In this tutorial, we'll walk you through the process of setting up and using Visual Studio Code (VSCode) to work with WATGPU. This guide will cover connecting to the login gateway and accessing specific clusters (e.g., watgpu108, watgpu208, ...) after allocating resources.

Note that this method of connecting to WATGPU should be used for debugging and understanding your code via testing and notebooks. If you wish to run long experiments, please use the SBATCH command.

Prerequisites

Before you begin, make sure you have the following prerequisites installed:

Quick steps to install the Remote - SSH extension:

  1. Open Visual Studio Code
  2. Click on the Extensions icon in the Activity Bar on the side of the window.
  3. Search for "Remote - SSH" in the Extensions view search box.
  4. Install the "Remote - SSH" extension.

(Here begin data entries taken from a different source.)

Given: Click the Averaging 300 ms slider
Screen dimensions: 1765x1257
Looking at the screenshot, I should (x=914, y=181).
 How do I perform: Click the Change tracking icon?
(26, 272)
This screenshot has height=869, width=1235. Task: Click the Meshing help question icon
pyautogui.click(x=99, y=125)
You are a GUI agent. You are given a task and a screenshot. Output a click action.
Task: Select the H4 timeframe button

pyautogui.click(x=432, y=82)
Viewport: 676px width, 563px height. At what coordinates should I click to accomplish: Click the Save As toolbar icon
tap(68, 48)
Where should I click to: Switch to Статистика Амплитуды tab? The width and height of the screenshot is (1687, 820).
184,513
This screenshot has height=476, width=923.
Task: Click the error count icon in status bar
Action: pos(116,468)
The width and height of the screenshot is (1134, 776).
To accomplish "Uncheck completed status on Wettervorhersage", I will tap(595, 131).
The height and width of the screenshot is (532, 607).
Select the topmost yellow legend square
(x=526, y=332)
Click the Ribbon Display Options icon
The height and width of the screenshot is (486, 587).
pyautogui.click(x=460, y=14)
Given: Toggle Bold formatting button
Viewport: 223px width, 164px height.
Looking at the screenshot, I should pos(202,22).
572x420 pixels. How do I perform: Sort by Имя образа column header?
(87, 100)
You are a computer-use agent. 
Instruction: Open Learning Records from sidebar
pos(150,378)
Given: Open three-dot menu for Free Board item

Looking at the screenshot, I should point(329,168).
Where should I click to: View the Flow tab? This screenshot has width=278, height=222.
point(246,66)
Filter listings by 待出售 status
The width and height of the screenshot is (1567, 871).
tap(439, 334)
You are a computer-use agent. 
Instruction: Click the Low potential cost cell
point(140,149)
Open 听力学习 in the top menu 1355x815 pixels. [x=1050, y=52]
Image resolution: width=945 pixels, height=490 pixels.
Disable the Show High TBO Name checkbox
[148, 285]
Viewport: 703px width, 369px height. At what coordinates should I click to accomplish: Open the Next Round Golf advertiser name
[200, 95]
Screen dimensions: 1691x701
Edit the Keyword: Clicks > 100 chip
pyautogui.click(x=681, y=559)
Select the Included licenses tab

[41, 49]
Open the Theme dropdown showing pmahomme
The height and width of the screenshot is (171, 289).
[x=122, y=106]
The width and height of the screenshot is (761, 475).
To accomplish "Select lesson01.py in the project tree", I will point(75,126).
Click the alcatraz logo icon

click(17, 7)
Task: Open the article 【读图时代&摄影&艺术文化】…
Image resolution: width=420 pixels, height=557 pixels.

Step 1: Configuring VSCode

Once the extension is installed, follow these steps to connect to the login gateway (replace your_username with your actual username):

  1. Press Ctrl + Shift + P (Windows/Linux) or Cmd + Shift + P (Mac) to open the command palette.

  2. Type "Remote-SSH: Open SSH Configuration File ...", select it and select the desired file (recommended file: ~/.ssh/config).

  3. Insert the following part and replace <username> and <path/to/private/key> with your username and the path to your private key registered in WatGPU:

    #WATGPU
    Host watGPU
        User <username>
        IdentityFile <path/to/private/key>
        HostName watgpu.cs.uwaterloo.ca
    
    Host watGPU108
        User <username>
        IdentityFile <path/to/private/key>
        HostName watgpu108
        ProxyJump watGPU
    
    Host watGPU208
        User <username>
        IdentityFile <path/to/private/key>
        HostName watgpu208
        ProxyJump watGPU
    
    Host watGPU308
        User <username>
        IdentityFile <path/to/private/key>
        HostName watgpu308
        ProxyJump watGPU
    
  4. Save and refresh the Remote - SSH extension menu.

Step 2: Allocate Resources and Connect to Cluster

After successfully connecting via ssh to watgpu.cs.uwaterloo.ca, you'll need to allocate resources using salloc and then connect to a specific cluster:

  1. Follow the Interactive mode part of the documentation to obtain resource allocation.

  2. Once resources are allocated, connect to the appropriate cluster in VSCode:

That's it! You are now set up to work with WatGPU using Visual Studio Code.